### Action item
The required output is the exact run of lines from the one that contains "Instruction: Click the" to the end of the data, with every picture left out.

### Input for this task
-.-.-

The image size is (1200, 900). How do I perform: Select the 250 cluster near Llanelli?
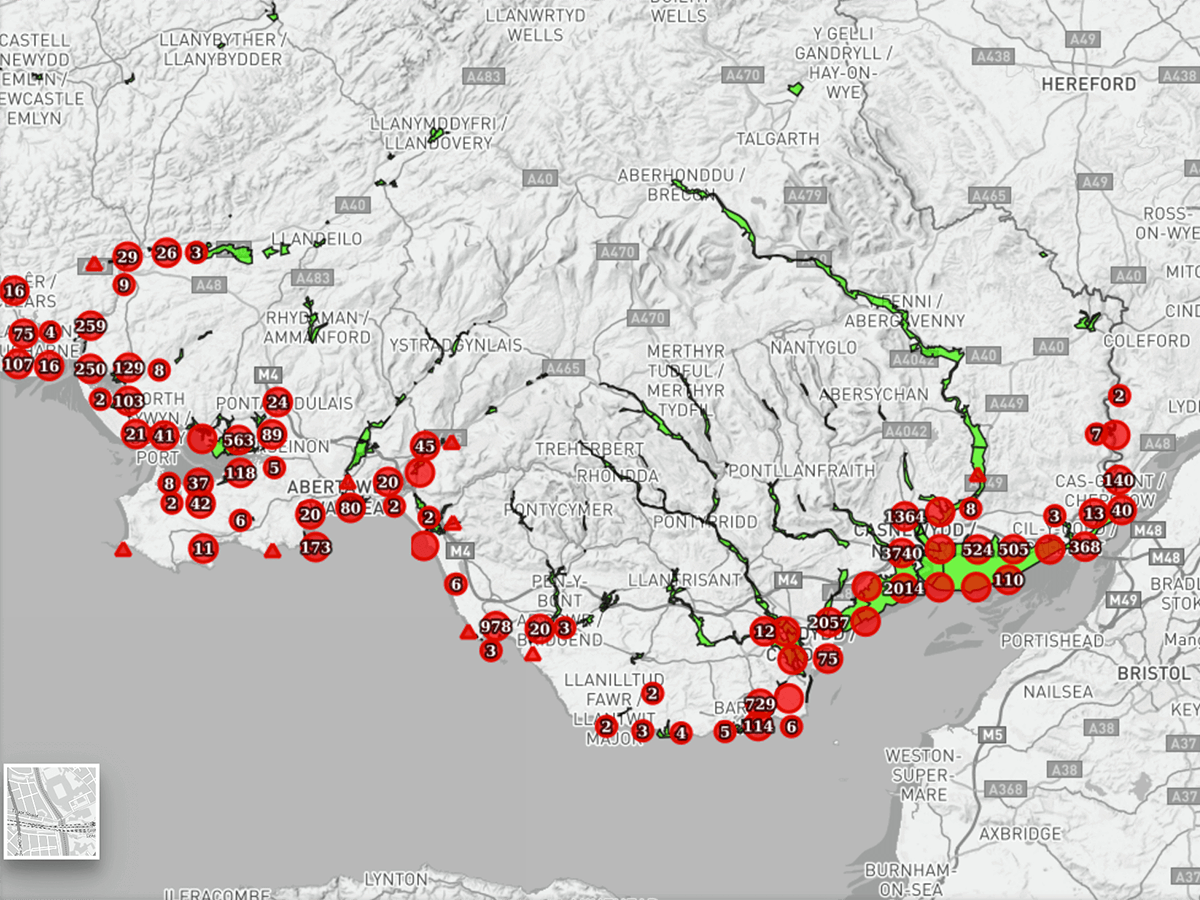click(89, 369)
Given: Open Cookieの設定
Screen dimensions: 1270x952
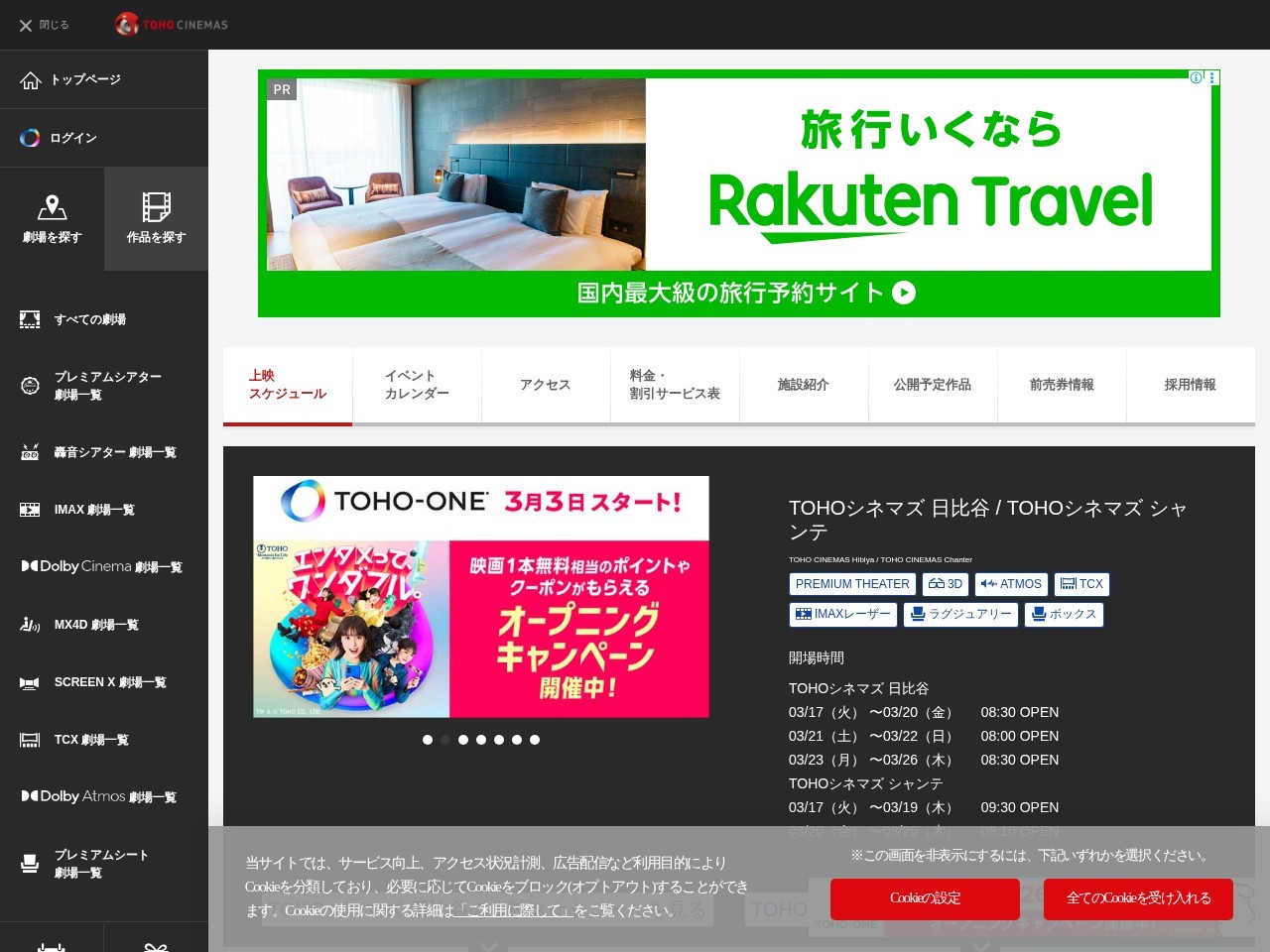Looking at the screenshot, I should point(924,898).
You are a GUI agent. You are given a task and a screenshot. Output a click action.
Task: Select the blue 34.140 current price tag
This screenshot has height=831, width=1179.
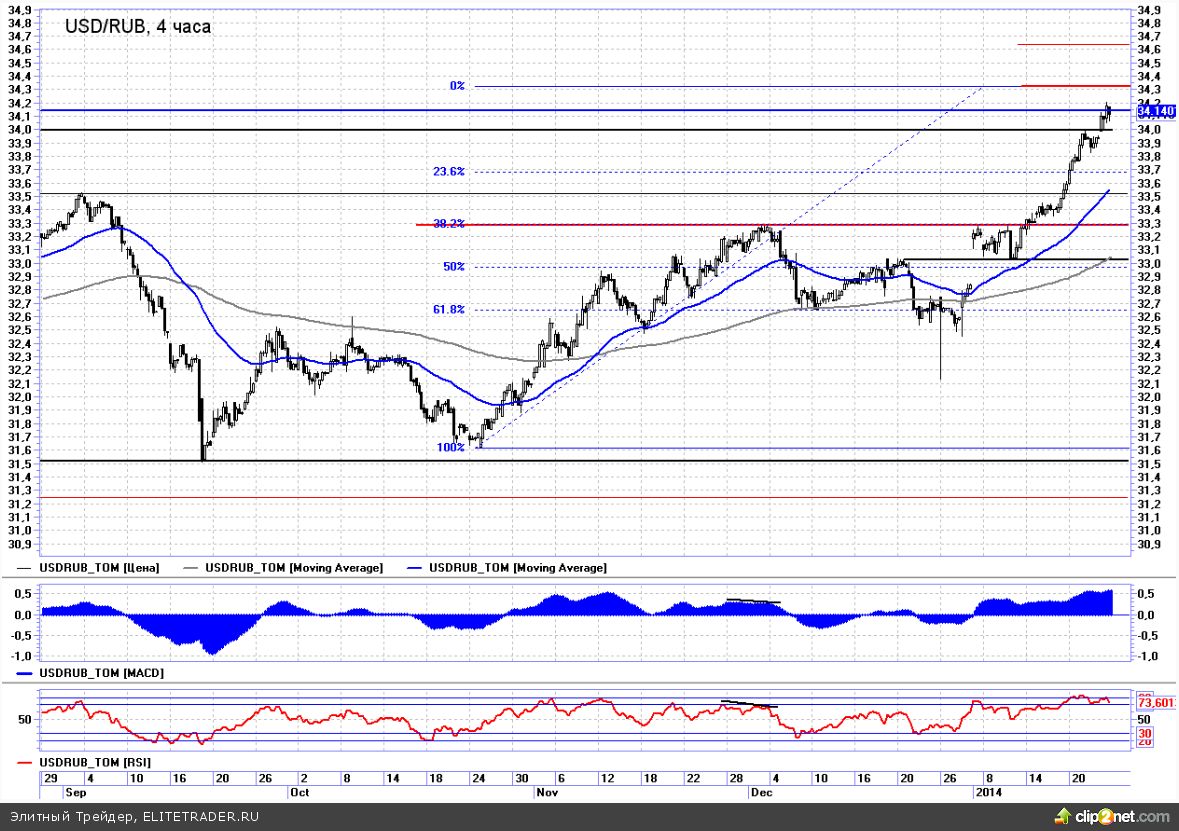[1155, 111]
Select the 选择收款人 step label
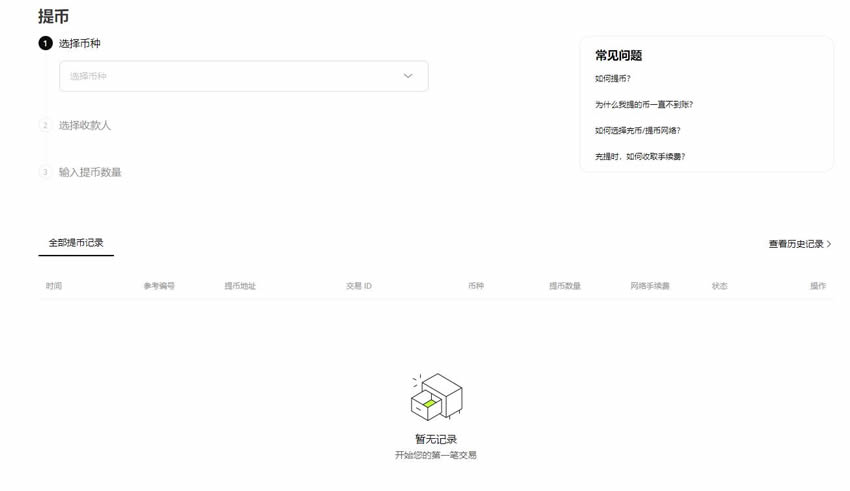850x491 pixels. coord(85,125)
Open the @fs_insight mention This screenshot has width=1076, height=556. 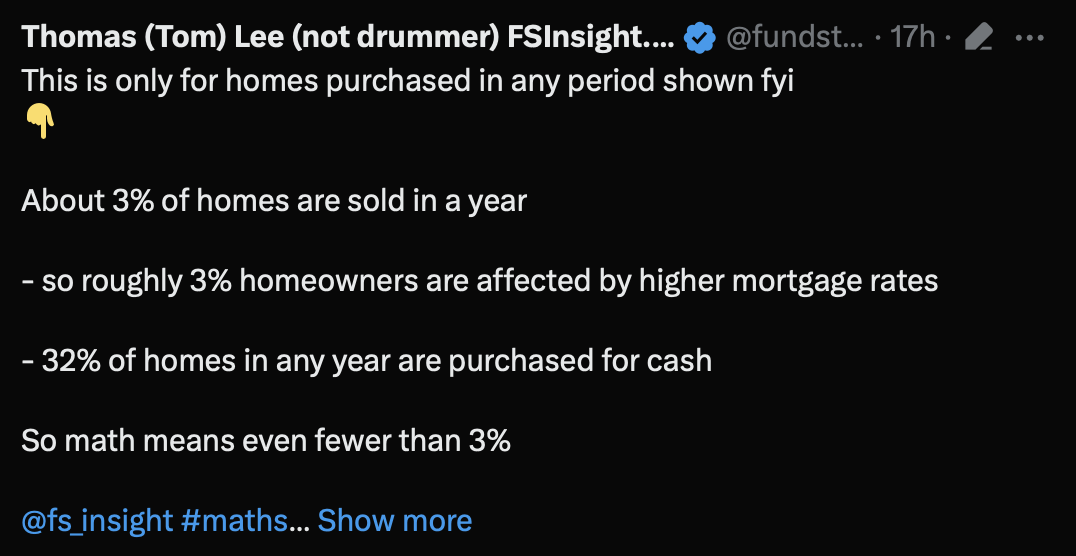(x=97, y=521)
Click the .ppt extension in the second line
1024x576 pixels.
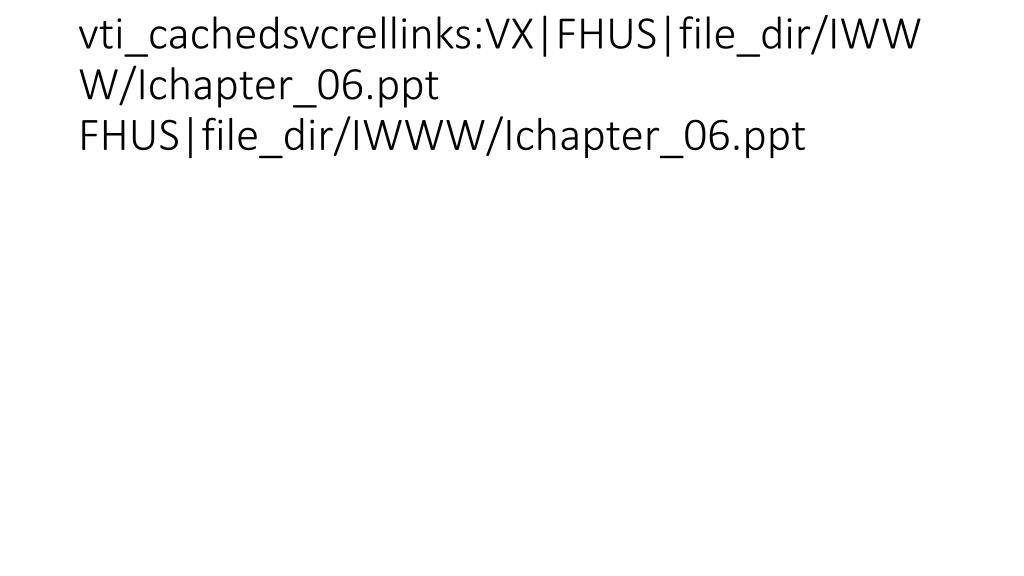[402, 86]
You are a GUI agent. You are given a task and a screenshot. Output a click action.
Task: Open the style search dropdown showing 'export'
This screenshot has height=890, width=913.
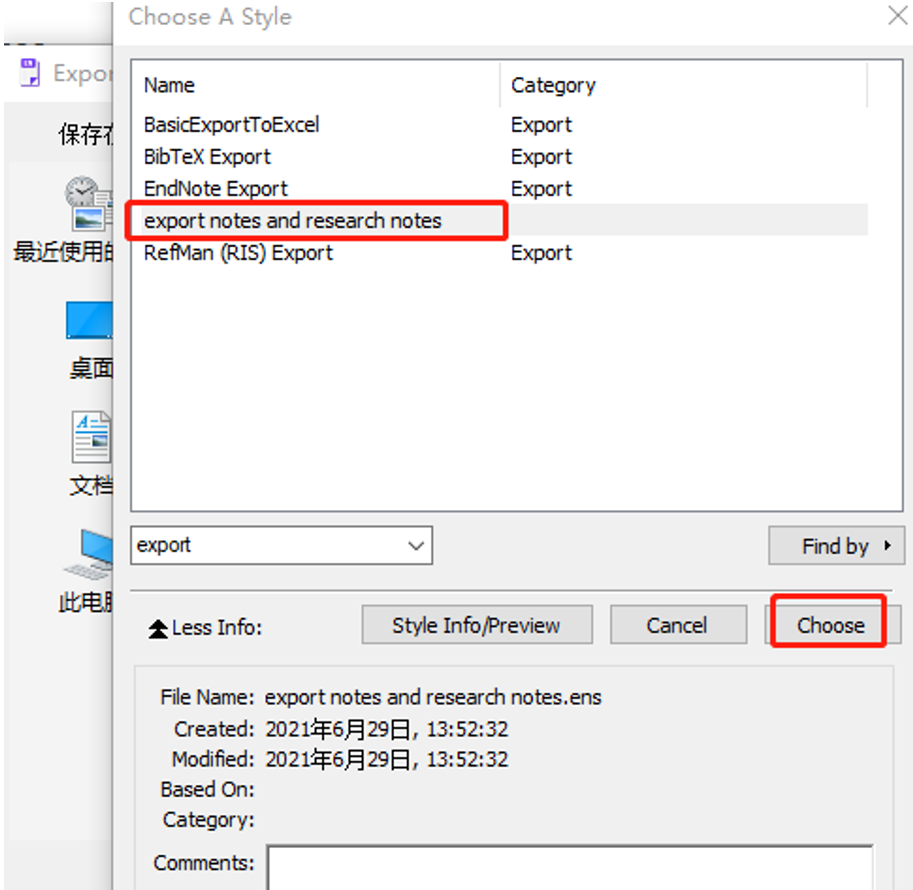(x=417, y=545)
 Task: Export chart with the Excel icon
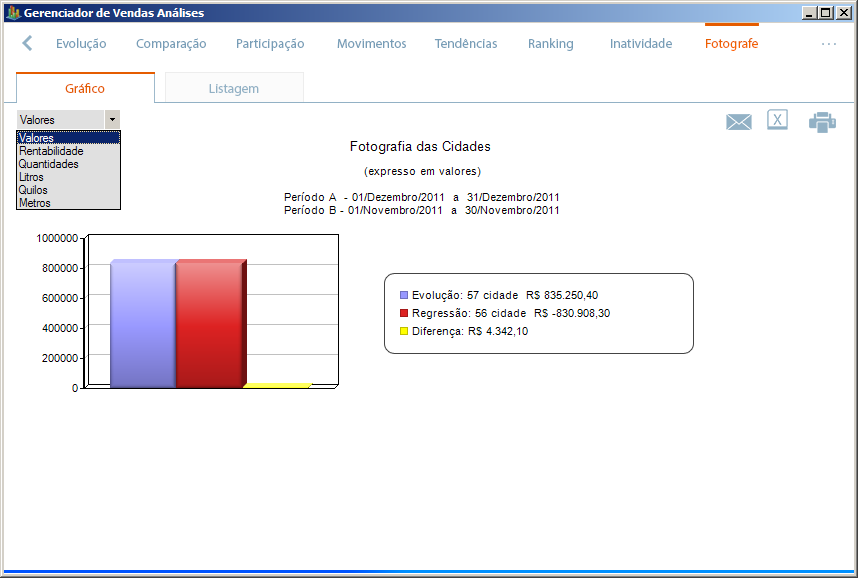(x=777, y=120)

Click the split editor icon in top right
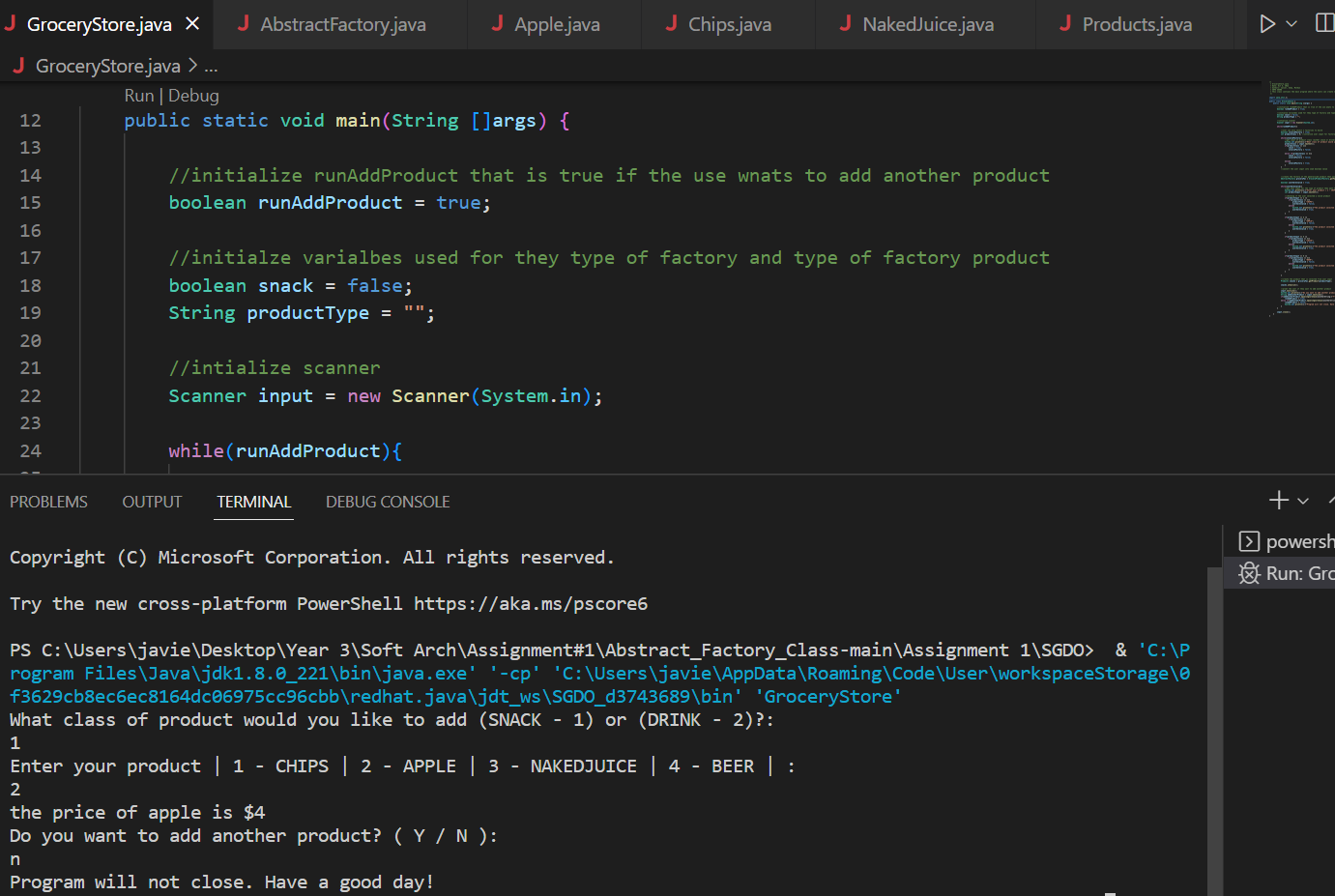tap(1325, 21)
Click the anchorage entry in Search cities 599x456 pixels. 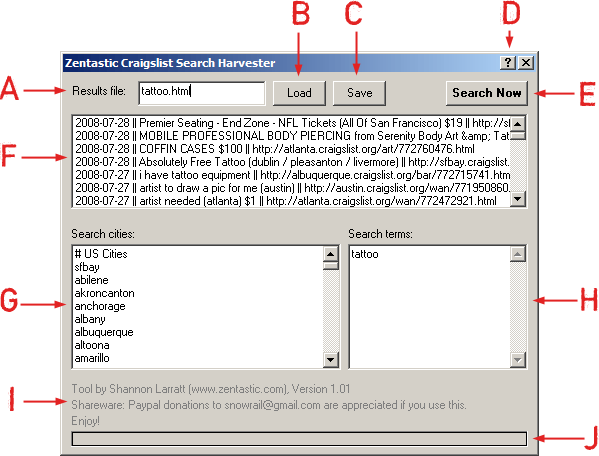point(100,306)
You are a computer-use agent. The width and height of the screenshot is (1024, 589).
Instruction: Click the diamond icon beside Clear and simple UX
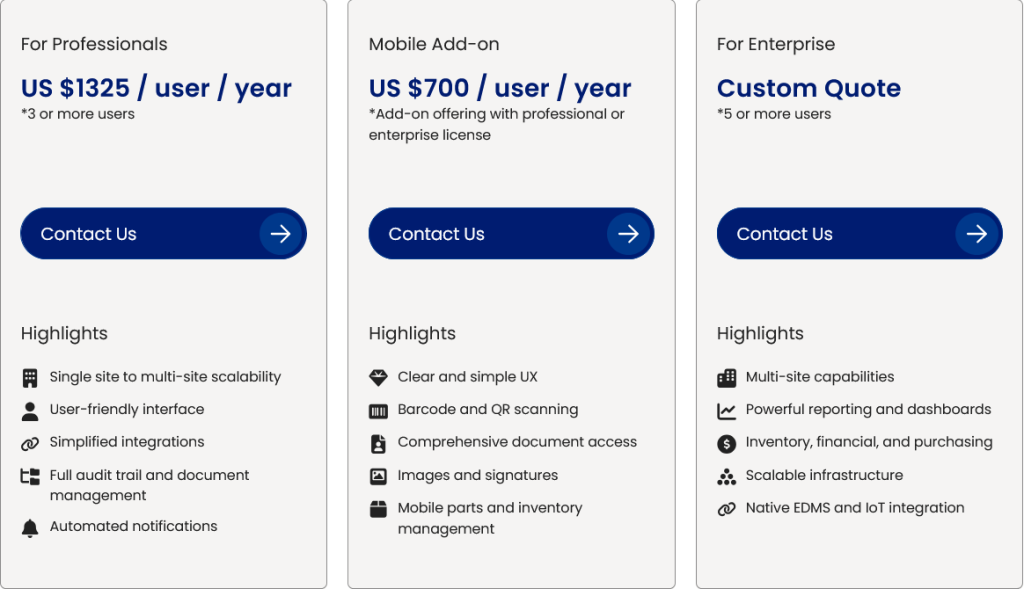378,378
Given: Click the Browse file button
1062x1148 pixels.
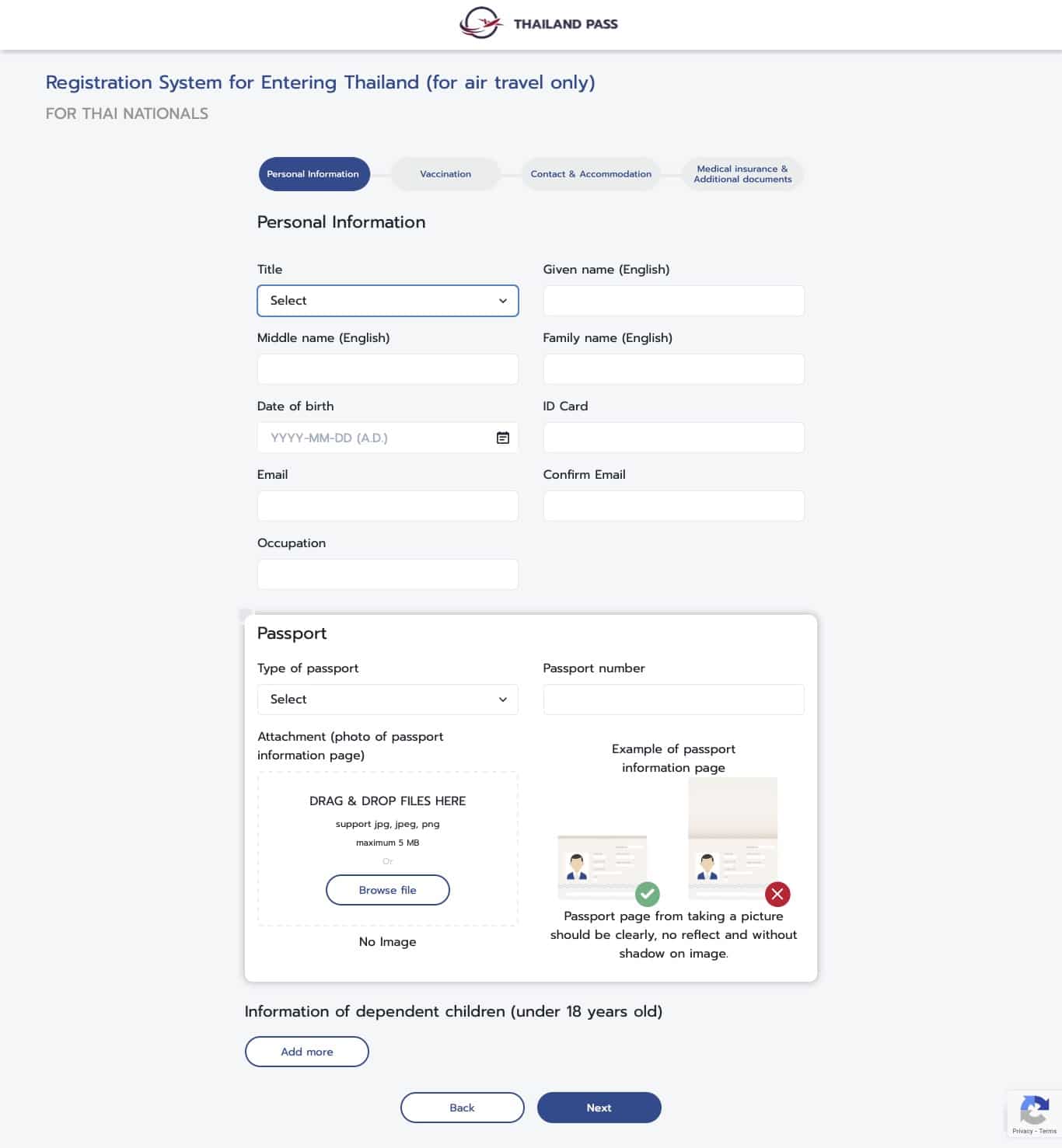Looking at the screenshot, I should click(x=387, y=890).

-.-.-

### Written response
Instruction: Click the diamond icon beside Clear and simple UX
378,378
Given: Click the Browse file button
1062x1148 pixels.
Looking at the screenshot, I should click(x=387, y=890).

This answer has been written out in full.